Benchmark Tokyo rubber futures fell for a fourth session on Tuesday, pressured by the stronger yen and slumping Shanghai futures and as some investors tried to unwind their long positions amid the escalating Greek debt crisis.
The Tokyo Commodity Exchange (TOCOM) rubber contract for December delivery finished 6.3 yen, or 2.8 percent, lower at 218 yen ($1.78) per kg after sliding to 216.1 yen, the lowest since May 21.
TOCOM futures, which set the tone for tyre rubber prices in Southeast Asia, have lost more than 10 percent since hitting a 16-month high of 247.9 yen early this month.
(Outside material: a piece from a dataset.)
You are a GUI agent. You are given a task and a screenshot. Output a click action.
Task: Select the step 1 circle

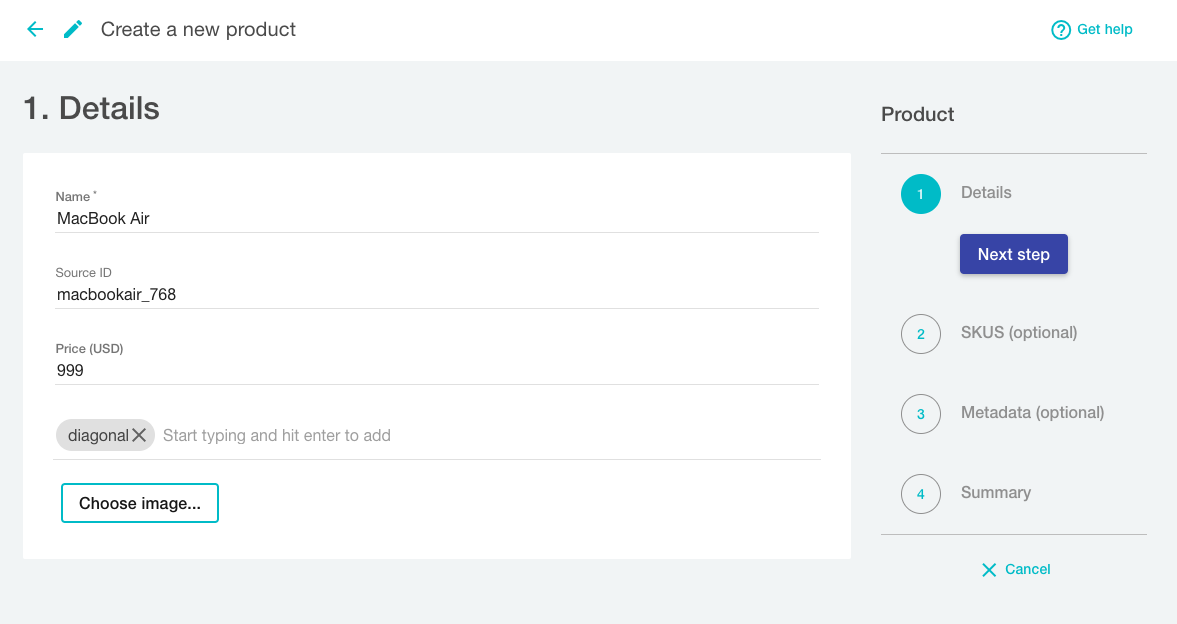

“The stronger yen and a dive in Shanghai rubber prices sent the TOCOM market lower,” said Satoru Yoshida, commodity analyst at Rakuten Securities.
The safe-haven yen was well-bid as investors remained risk-averse. The dollar fell 0.2 percent to 122.31 yen, edging near a five-week low of 122.11 yen hit on Monday.
A stronger yen makes yen-denominated assets more expensive when purchased in other currencies.
The most-active rubber contract on the Shanghai futures exchange for September delivery fell 555 yuan, or 4.2 percent, to finish at 12,800 yuan per tonne. It fell to a low of 12,615 yuan, the lowest since April 16.
“TOCOM looks to rebound soon as a 100-day moving average chart suggests prices are near the bottom, but it could also continue its losing streak if the yen gets stronger or Shanghai futures extend losses depending on the outcome of Greek crisis or other factors,” Yoshida said.
The front-month rubber contract on Singapore’s SICOM exchange for July delivery last traded at 151 U.S. cents per kg, down 3.8 cent.